What the exercise asks
In the records below, substitute "Instruction" for every occurrence of "Task" and reproduce all lines otherwise unchanged, omitting the pictures.

Records for this exercise
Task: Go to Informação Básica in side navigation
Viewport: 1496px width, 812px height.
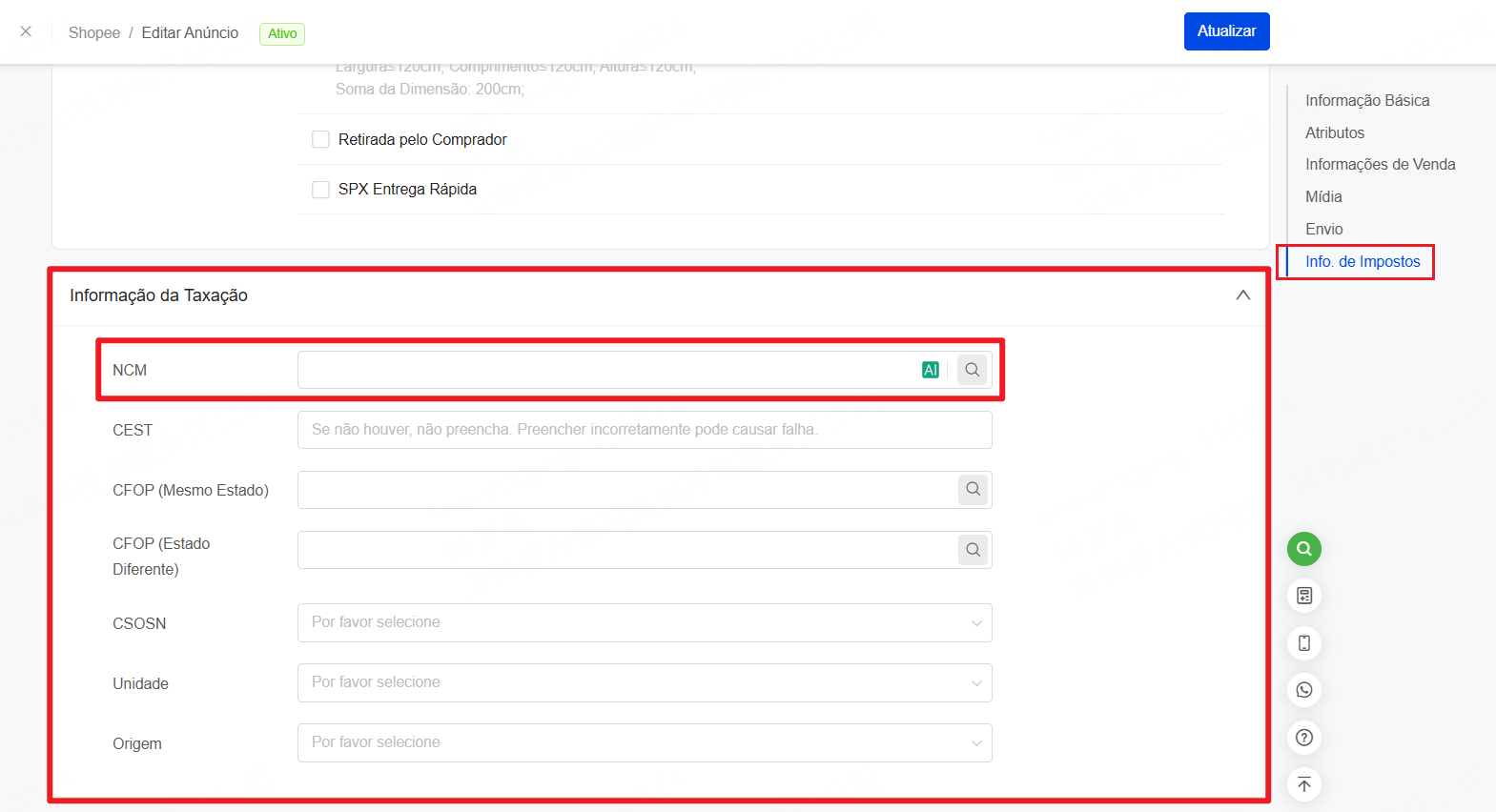Action: point(1366,101)
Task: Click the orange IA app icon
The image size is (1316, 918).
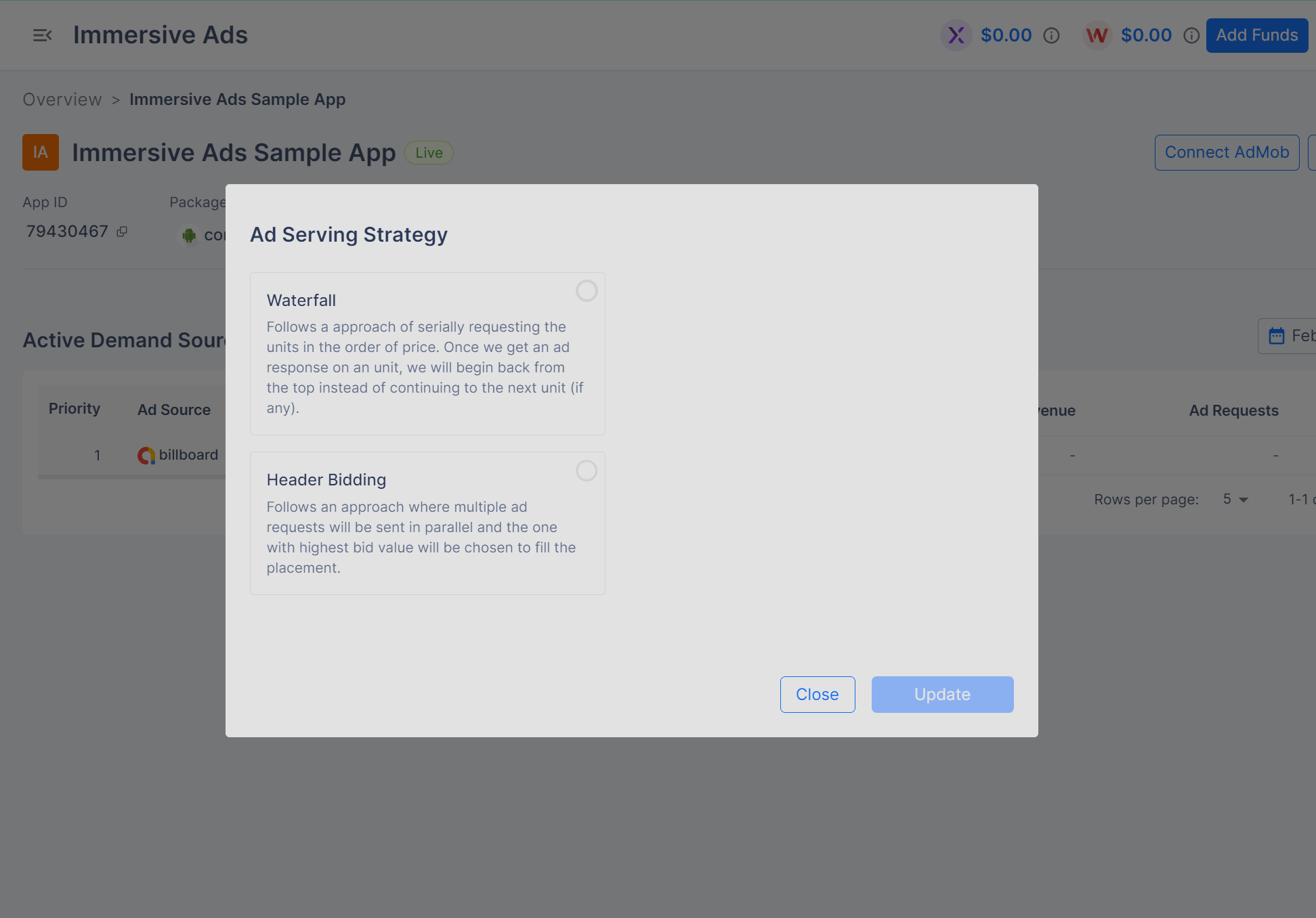Action: (x=41, y=152)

Exercise response
Instruction: Go to Informação Básica in side navigation
Viewport: 1496px width, 812px height.
Action: point(1366,101)
Instruction: Click the orange IA app icon
The image size is (1316, 918).
Action: (x=41, y=152)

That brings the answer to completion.